Factory method to construct an instance of ContextualIntentSlotModelDataHandler object from the module’s config, model input config and target config.

Parameters:
  • config (Config) – Configuration object specifying all the parameters of ContextualIntentSlotModelDataHandler.
  • feature_config (ModelInputConfig) – Configuration object specifying model input.
  • target_config (TargetConfig) – Configuration object specifying target.
Returns:

An instance of ContextualIntentSlotModelDataHandler.

Return type:

type

preprocess_row(row_data: Dict[str, Any]) → Dict[str, Any][source]

Preprocess steps for a single input row: 1. apply tokenization to a sequence of utterances; 2. process dictionary features to align with the last utterance. 3. align word labels with the last utterance.

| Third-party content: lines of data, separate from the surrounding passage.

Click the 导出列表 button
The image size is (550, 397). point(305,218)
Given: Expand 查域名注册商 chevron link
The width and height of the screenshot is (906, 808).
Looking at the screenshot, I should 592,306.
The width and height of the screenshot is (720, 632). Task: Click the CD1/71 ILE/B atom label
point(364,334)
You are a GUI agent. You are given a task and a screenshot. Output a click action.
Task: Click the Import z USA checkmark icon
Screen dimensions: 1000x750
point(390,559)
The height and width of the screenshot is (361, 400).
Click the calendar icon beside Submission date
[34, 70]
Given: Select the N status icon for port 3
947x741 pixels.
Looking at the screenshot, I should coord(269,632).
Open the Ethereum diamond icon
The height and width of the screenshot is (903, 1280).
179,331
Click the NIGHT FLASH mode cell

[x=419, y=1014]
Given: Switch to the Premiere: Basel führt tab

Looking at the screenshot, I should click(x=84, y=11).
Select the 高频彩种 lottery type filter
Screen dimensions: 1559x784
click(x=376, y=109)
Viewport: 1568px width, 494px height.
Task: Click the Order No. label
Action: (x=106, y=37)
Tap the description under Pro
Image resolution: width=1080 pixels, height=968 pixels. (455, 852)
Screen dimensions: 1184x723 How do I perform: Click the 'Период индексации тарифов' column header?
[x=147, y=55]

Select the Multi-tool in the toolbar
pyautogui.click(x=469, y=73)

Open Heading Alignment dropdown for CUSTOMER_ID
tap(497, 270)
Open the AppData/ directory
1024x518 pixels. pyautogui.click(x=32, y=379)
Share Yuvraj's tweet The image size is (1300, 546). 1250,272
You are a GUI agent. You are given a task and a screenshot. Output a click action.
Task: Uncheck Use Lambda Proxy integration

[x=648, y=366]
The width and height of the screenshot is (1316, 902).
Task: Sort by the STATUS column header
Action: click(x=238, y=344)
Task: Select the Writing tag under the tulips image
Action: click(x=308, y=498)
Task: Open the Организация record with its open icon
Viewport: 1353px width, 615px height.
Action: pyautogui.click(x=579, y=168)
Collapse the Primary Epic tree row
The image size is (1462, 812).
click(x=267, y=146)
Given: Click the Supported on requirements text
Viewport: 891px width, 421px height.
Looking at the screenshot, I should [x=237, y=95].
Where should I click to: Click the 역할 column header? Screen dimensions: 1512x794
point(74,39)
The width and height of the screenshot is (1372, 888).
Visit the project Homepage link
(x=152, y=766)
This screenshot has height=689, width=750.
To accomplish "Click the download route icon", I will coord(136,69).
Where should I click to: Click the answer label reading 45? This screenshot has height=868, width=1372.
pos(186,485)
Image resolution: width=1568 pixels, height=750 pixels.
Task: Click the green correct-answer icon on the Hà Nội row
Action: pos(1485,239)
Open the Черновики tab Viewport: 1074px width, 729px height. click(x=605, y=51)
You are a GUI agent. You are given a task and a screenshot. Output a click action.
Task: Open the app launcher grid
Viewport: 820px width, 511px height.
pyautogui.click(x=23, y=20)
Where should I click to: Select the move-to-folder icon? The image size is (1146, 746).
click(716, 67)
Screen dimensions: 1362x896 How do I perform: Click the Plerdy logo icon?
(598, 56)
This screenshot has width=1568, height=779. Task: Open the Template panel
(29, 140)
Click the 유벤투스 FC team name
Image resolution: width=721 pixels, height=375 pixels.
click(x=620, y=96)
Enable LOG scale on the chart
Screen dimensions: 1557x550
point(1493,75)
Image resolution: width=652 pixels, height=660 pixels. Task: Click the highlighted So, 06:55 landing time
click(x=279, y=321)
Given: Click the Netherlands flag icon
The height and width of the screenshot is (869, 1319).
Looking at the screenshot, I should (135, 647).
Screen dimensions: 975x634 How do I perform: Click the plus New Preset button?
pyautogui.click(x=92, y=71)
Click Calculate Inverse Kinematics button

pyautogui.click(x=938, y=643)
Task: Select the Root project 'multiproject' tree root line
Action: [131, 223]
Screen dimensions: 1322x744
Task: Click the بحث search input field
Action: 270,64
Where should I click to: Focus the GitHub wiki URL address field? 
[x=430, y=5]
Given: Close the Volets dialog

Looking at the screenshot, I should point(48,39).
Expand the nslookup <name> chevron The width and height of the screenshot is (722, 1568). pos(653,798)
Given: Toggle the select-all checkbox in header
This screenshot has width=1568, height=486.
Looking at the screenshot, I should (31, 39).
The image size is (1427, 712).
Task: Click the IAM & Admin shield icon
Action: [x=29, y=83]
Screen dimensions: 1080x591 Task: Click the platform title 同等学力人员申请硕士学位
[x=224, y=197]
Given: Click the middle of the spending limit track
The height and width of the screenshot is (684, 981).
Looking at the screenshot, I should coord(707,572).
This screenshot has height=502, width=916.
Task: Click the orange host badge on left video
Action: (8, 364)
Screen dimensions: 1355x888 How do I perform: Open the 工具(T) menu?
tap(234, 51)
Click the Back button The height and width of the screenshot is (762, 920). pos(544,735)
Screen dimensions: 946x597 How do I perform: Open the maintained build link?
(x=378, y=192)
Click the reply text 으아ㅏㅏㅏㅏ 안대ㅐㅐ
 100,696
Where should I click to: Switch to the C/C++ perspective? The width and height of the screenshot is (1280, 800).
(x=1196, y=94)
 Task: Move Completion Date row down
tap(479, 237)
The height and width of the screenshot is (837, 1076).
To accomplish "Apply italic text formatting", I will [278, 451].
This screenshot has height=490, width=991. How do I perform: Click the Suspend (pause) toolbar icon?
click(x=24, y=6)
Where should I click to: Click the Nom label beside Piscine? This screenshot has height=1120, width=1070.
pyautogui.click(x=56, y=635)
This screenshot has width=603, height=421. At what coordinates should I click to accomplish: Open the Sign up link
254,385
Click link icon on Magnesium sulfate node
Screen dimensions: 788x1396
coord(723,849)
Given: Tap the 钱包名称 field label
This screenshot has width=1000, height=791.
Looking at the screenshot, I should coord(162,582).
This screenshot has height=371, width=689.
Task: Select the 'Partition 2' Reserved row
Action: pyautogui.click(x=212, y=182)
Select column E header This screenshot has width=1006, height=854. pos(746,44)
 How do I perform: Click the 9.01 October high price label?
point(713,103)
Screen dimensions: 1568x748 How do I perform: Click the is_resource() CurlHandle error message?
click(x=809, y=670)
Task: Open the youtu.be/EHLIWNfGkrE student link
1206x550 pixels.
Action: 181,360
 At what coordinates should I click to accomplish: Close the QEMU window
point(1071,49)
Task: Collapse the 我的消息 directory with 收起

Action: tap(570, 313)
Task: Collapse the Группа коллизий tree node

Parameters:row_data (Dict[str, Any]) – Dict of one row data with column names as keys. Keys includes “doc_label”, “word_label”, “text”, “dict_feat”, “word weight” and “doc weight”.
Returns:Preprocessed dict of one row data includes:
”seq_word_feat” (list of list of string)
tokenized words of sequence of utterances
”word_feat” (list of string)
tokenized words of last utterance
”raw_word_label” (string)
raw word label
”token_range” (list of tuple)
token ranges of word labels, each tuple contains the start position index and the end position index
”utterance” (list of string)
raw utterances
”word_label” (list of string)
list of labels of words in last utterance
”doc_label” (string)
doc label for intent classification
”word_weight” (float)
weight of word label
”doc_weight” (float)
weight of document label
”dict_feat” (tuple, optional)
tuple of three lists, the first is the label of each words, the second is the weight of the feature, the third is the length of the feature.
Return type:Dict[str, Any]
class pytext.data.BatchIterator(batches, processor, include_input=True, include_target=True, include_context=True, is_train=True, num_batches=-1)[source]

Bases: object

BatchIterator is a wrapper of TorchText. Iterator that provide flexibility to map batched data to a tuple of (input, target, context) and other additional steps such as dealing with distributed training.

Parameters:
  • batches (Iterator[TorchText.Batch]) – iterator of TorchText.Batch, which shuffles/batches the data in __iter__ and return a batch of data in __next__
  • processor – function to run after getting batched data from TorchText.Iterator, the function should define a way to map to data into (input, target, context)
  • include_input (bool) – if input data should be returned, default is true
  • include_target (bool) – if target data should be returned, default is true
  • include_context (bool) – if context data should be returned, default is true
  • is_train (bool) – if the batch data is for training
  • num_batches (int) – total batches to generate, this param if for distributed training due to a limitation in PyTorch’s distributed training backend that enforces all the parallel workers to have the same number of batches we workaround it by adding dummy batches at the end
class pytext.data.CommonMetadata[source]

Bases: object

class pytext.data.DataHandler(raw_columns: List[str], labels: Dict[str, pytext.fields.field.Field], features: Dict[str, pytext.fields.field.Field], featurizer: pytext.data.featurizer.featurizer.Featurizer, extra_fields: Dict[str, pytext.fields.field.Field] = None, text_feature_name: str = 'word_feat', shuffle: bool = True, sort_within_batch: bool = True, train_path: str = 'train.tsv', eval_path: str = 'eval.tsv', test_path: str = 'test.tsv', train_batch_size: int = 128, eval_batch_size: int = 128, test_batch_size: int = 128, max_seq_len: int = -1, pass_index: bool = True, **kwargs)[source]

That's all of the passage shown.